## [Énoncé]
Dans l'extrait sur les vélos, relevez les noms des usines ou ateliers stéphanois cités en exemple pour les années 1920.

## [Extrait choisi]

Faire des vélos est un savoir-faire mystérieux d’assemblage de composants dont il faut assurer la cohérence, l’équilibre et la compatibilité. Leur mécanique efficace s’est reconfigurée et améliorée au fil du temps. Cadre en aluminium, en acier ou en carbone aux épures toujours plus légères : leurs rendements augmentent quand leur poids diminue. Ils sont équipés de nombreux composants toujours plus efficaces, dont le plus faible définit la performance de l’ensemble. Roues en aluminium ou en carbone, pneumatiques pour l’adhérence, le confort et la performance, dérailleur avec toujours plus de vitesses, freins, pédales et désormais boîte de vitesses, batterie ou électronique, les vélos deviennent des images de l’époque. Quasi immortels, on peut les aimer, les modifier, les réparer soi-même ou au « Bouclard » mais également les comprendre, les construire ou les reconstruire à l’infini dans l’espace mythique de l’atelier.
C’est à Saint-Étienne, en 1886, que naît avec les frères Gauthier, le premier vélo français à partir d’un modèle anglais. Les ouvriers qualifiés des métiers du fer,
de l’acier et de leur transformation en armes permettent l’industrialisation rapide de la production de cycles.
La Manufacture française d’armes et de cycles - future Manufrance - met au point la fameuse bicyclette Hirondelle, et son modèle « Superbe » vers 1891. Les années 1920 symbolisent l’âge d’or du vélo à Saint-Étienne, où l’on dénombre plus de 350 usines ou ateliers spécialisés
à l’instar d’Automoto, Cizeron, Ravat, employant plusieurs milliers d’ouvriers.

Entrées de données recueillies
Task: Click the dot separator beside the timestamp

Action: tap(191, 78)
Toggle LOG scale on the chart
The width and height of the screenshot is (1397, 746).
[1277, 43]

## [Solution complète]
Automoto, Cizeron, Ravat